Data to use:

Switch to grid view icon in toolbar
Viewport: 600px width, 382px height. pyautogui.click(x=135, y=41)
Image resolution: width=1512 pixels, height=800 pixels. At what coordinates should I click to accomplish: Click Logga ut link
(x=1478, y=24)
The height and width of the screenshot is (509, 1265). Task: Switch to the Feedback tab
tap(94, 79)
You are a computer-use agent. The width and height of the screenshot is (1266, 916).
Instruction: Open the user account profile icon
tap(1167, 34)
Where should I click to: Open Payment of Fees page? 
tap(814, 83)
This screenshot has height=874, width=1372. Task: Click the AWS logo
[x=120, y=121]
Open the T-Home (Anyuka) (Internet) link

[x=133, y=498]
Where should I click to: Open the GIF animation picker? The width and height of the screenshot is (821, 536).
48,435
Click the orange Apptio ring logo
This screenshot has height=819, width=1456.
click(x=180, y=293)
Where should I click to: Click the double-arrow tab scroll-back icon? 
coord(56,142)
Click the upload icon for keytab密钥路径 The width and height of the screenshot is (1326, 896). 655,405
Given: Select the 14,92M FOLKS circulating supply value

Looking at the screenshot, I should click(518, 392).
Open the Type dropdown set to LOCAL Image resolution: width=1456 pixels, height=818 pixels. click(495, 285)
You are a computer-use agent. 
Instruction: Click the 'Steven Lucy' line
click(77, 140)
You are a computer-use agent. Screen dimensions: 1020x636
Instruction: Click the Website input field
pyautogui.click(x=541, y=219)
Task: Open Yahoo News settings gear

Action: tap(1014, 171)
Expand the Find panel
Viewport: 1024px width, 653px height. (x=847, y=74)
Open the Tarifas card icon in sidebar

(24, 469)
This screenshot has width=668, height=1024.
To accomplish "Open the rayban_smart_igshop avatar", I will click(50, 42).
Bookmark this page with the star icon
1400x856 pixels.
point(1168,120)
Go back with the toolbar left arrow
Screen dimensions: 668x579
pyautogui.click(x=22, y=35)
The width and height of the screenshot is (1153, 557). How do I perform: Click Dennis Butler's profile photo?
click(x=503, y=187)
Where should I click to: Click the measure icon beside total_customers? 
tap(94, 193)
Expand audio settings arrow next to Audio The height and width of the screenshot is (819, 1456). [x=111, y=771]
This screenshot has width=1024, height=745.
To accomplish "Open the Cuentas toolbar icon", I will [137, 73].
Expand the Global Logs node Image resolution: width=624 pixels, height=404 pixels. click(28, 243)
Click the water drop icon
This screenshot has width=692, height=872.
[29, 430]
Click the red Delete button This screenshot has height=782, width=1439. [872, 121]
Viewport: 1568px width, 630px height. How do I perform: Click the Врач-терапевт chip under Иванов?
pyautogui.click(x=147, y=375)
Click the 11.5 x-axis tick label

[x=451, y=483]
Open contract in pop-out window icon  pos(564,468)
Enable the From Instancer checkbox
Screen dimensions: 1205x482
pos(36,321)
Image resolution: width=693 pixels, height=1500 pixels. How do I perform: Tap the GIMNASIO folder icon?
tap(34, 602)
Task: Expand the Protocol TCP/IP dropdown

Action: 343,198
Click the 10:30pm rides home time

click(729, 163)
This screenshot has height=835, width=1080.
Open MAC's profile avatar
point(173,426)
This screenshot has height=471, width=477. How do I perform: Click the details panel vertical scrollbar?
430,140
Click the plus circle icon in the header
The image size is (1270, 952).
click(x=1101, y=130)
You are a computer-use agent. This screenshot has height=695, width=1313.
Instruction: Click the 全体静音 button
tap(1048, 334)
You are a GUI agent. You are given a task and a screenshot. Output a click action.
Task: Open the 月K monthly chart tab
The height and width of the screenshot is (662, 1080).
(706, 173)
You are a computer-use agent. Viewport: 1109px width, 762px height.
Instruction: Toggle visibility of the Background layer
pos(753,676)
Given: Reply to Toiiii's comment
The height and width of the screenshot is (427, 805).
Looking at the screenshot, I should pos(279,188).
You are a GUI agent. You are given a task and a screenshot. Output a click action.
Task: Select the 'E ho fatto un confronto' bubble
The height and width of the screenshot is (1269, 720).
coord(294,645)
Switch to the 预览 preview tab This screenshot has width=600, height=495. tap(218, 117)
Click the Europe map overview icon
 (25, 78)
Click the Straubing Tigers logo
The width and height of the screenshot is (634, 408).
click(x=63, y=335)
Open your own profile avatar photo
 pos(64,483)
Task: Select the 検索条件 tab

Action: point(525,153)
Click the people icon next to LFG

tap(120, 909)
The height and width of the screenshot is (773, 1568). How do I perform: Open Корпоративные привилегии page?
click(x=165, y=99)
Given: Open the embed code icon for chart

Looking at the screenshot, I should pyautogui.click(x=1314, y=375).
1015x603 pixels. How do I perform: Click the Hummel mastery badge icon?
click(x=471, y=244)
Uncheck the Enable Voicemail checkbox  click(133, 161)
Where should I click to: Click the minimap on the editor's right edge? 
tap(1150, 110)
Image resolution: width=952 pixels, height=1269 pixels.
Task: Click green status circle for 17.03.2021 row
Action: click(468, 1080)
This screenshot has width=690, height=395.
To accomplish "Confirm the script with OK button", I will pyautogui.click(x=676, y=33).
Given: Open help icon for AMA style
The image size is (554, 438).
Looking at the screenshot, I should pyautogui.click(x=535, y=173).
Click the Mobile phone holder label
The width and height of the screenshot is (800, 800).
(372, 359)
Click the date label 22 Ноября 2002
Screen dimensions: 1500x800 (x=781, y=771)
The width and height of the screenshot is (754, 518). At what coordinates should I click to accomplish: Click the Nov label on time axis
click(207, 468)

Exercise instructions: Repeat the entries above word for word, everything from the line containing "The height and width of the screenshot is (773, 1568)." down to the line containing "should pyautogui.click(x=535, y=173).", both of those lines included.

Answer to the problem:
The height and width of the screenshot is (773, 1568). How do I perform: Open Корпоративные привилегии page?
click(x=165, y=99)
Given: Open the embed code icon for chart

Looking at the screenshot, I should pyautogui.click(x=1314, y=375).
1015x603 pixels. How do I perform: Click the Hummel mastery badge icon?
click(x=471, y=244)
Uncheck the Enable Voicemail checkbox  click(133, 161)
Where should I click to: Click the minimap on the editor's right edge? 
tap(1150, 110)
Image resolution: width=952 pixels, height=1269 pixels.
Task: Click green status circle for 17.03.2021 row
Action: click(468, 1080)
This screenshot has width=690, height=395.
To accomplish "Confirm the script with OK button", I will pyautogui.click(x=676, y=33).
Given: Open help icon for AMA style
The image size is (554, 438).
Looking at the screenshot, I should pyautogui.click(x=535, y=173).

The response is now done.